英ラフバラー大学の生物人類学者であるBarry Bogin教授は、50年以上にわたり人間の成長についての研究を行っている。そんな彼が、“精神の幸せと身体的発育”に関する研究を発表。

Bogin教授は、愛情という絆が、すべての年齢層の人々の間で社会的に形成される必要があると語る。さらにこの絆は、食物の消化吸収や良好な免疫システムの確立など、生物学的機能を促進するためにも不可欠だという。もちろん幸福感や前向きな人生観にも影響を与えるとのこと。

この研究結果は、一家庭内だけに限った話ではなく、社会的な幸せが街全体の身体的発育にも影響を与えることを示す。

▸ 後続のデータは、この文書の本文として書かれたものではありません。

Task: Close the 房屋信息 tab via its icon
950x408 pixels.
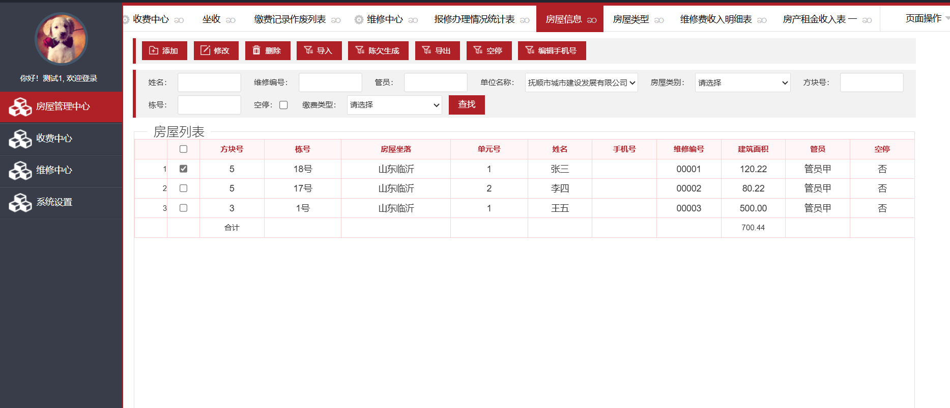Action: [592, 20]
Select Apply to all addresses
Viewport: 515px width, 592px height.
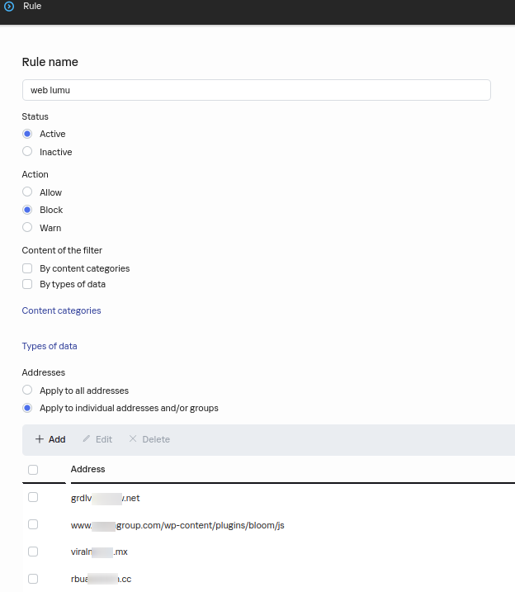27,391

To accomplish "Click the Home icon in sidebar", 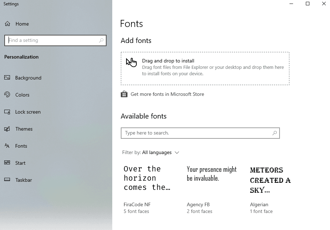I will click(7, 24).
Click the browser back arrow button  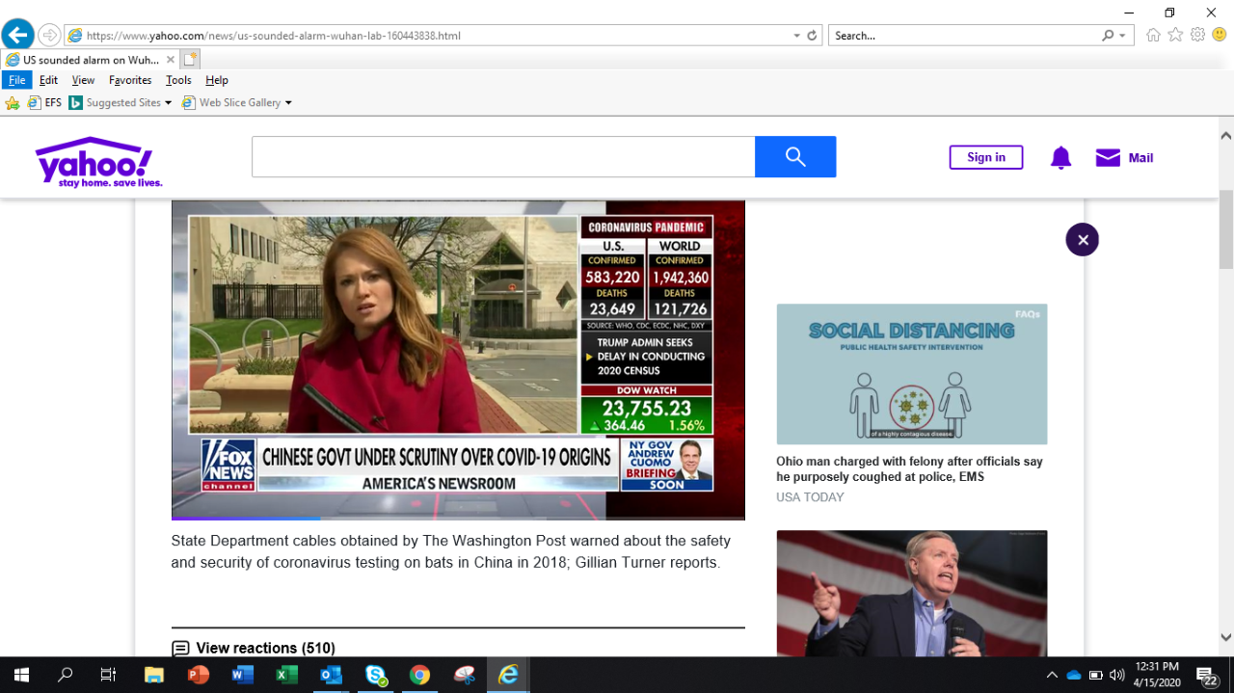[17, 36]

教授は、グアテマラとオランダという2つの対照的な国の平均身長を比較。グアテマラでは、不安定な政治情勢や暴動などの影響を受けるため、男性の平均身長は163cm、女性は149cmと低い。一方、オランダでは社会的保障制度や治安政策を重視しているため、男性の平均身長は183cm、女性は169cmに達している、らしい……。

また、過去の身長に関するデータも調査。1873年から1879年、ヨーロッパと北アメリカで起こった長期不況が、イギリスとアメリカの男性の平均身長に大きく影響を与えたことを指摘する。一方で、1930年代の大恐慌や第一次、第二次世界大戦といった大規模な危機は身長に影響を与えなかったことも。これは、政府が市民を雇用する大規模な公共事業を実施したので、彼らの自尊心や将来への希望が保たれたことが要因だという。

 

このように我々人類、特に発達段階の子どもにとって幸せ度は、身体的発達・健康面に直結する重要な要素と言えるのかもしれない。

幸せ希望。30年間伸びていない日本人の平均身長を伸ばすカギになるかもしれませんね……。